Conventional two-stage thermoelectric coolers (TECs) generally employ identical continuous pulse current waveforms. In this study, we for the first time systematically investigate double-pulse current excitation with different waveform shapes under thermal shock. By analyzing the double-pulse waveform combinations, the amplitude and width of the second pulse, as well as the intervals between thermal shock and the first pulse (Δt1) and between double-pulses (Δt2), we reveal their governing effects on the transient subcooling performance of TECs, including the minimum cold end temperature (Tc,min), the maximum overshoot temperature (Tc,max), the cold-holding time (thold), and the recovery time (trec).

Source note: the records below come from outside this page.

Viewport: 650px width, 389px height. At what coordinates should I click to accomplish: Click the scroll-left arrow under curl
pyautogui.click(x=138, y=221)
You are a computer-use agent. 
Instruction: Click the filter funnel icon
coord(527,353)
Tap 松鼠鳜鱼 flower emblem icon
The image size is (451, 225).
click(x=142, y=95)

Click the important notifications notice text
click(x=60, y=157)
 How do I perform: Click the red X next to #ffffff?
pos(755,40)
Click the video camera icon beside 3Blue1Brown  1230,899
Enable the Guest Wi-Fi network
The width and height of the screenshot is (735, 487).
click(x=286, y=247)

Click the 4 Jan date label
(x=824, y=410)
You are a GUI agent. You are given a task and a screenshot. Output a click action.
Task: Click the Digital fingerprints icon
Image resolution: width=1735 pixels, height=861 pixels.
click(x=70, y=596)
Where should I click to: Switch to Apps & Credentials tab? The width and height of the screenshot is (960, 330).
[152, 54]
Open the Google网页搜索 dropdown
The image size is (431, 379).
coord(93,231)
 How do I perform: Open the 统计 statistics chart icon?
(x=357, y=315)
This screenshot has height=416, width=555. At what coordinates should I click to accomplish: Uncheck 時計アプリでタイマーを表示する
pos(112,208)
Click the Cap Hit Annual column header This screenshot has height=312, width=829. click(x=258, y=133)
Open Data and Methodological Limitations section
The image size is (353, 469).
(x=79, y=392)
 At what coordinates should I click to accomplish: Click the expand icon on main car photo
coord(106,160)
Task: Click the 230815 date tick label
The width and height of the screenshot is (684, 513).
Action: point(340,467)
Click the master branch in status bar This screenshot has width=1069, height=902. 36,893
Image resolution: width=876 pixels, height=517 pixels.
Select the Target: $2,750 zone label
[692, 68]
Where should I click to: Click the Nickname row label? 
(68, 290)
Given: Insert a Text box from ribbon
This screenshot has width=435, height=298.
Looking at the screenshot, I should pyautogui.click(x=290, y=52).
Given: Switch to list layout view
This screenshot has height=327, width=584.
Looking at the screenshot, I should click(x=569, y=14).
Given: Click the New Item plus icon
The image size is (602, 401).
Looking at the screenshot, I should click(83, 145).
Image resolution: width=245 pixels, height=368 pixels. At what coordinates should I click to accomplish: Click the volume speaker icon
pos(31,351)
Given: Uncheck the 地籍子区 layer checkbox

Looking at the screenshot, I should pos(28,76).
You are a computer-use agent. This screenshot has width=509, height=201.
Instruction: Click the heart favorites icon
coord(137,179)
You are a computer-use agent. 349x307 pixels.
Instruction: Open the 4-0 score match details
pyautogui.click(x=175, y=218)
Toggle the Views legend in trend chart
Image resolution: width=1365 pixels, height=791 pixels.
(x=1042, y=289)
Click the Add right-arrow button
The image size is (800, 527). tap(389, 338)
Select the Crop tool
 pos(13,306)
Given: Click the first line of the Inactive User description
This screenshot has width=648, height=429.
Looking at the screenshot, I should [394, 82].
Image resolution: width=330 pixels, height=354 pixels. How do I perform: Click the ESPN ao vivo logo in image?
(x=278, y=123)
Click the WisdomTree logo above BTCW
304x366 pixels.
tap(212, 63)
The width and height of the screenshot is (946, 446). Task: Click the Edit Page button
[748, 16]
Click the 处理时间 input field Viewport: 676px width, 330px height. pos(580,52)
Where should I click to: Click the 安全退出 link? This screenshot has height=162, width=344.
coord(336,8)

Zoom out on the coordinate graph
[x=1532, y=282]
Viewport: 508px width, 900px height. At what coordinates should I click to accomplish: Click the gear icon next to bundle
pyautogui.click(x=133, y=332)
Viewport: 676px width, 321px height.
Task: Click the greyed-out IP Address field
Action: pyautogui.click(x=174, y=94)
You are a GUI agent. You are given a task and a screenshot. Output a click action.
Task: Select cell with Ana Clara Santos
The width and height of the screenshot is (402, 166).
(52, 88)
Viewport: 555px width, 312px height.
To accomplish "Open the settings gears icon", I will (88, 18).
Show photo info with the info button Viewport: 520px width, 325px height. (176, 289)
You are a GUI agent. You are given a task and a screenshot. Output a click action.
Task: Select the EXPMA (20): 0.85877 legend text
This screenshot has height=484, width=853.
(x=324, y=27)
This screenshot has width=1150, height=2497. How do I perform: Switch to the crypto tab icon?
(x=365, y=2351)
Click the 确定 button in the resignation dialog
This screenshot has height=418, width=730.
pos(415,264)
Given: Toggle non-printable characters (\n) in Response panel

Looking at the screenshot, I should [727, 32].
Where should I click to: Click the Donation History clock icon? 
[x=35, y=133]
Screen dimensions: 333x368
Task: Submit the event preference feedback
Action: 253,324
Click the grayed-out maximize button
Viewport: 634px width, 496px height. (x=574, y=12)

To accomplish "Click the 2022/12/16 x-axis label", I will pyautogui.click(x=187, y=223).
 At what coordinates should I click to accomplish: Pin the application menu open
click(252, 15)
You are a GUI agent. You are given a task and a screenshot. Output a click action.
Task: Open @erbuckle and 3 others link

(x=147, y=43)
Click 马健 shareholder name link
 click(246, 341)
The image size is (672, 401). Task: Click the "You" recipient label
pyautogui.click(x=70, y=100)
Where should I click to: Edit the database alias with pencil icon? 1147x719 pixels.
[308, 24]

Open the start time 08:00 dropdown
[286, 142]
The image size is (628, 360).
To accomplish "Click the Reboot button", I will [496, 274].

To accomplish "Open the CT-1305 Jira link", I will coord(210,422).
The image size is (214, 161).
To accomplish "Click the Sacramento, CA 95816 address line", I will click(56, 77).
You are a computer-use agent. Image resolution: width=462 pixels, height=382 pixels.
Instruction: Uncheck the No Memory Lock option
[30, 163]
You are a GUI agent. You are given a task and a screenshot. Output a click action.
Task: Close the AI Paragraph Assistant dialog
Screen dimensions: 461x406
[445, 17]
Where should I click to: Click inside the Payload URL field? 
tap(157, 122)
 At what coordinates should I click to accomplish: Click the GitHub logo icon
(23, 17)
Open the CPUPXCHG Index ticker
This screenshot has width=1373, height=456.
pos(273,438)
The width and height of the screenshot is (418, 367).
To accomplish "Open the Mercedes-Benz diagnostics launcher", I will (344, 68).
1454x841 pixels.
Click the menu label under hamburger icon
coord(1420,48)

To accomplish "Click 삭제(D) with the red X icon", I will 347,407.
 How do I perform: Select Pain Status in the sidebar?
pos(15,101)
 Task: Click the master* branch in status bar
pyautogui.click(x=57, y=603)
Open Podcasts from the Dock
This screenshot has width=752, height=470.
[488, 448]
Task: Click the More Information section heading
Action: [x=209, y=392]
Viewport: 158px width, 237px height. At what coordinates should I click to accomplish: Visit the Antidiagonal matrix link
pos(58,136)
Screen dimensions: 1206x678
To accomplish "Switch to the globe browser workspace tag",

The results show that the cold end waveform influences the transient response more strongly than the hot end, and triangular excitation effectively suppresses overshoot and accelerates recovery. Specifically, compared with the Square + Square case, the Triangle + Triangle case reduces Tc,max from 347.23 K to 325.31 K and shortens trec from 82.96 s to 75.47 s, while thold increases from 0.66 s to 0.84 s. Increasing the second pulse amplitude enhances cooling but intensifies Joule heating, and an excessively long second pulse width significantly degrades recovery. In addition, larger Δt2 promotes heat dissipation between pulses. For example, increasing Δt2 from 1 s to 3 s reduces Tc,max from 336.15 K to 316.05 K and shortens trec from 69.10 s to 63.50 s. These findings provide theoretical guidance for waveform design and parameter selection of two-stage TECs under thermal shock.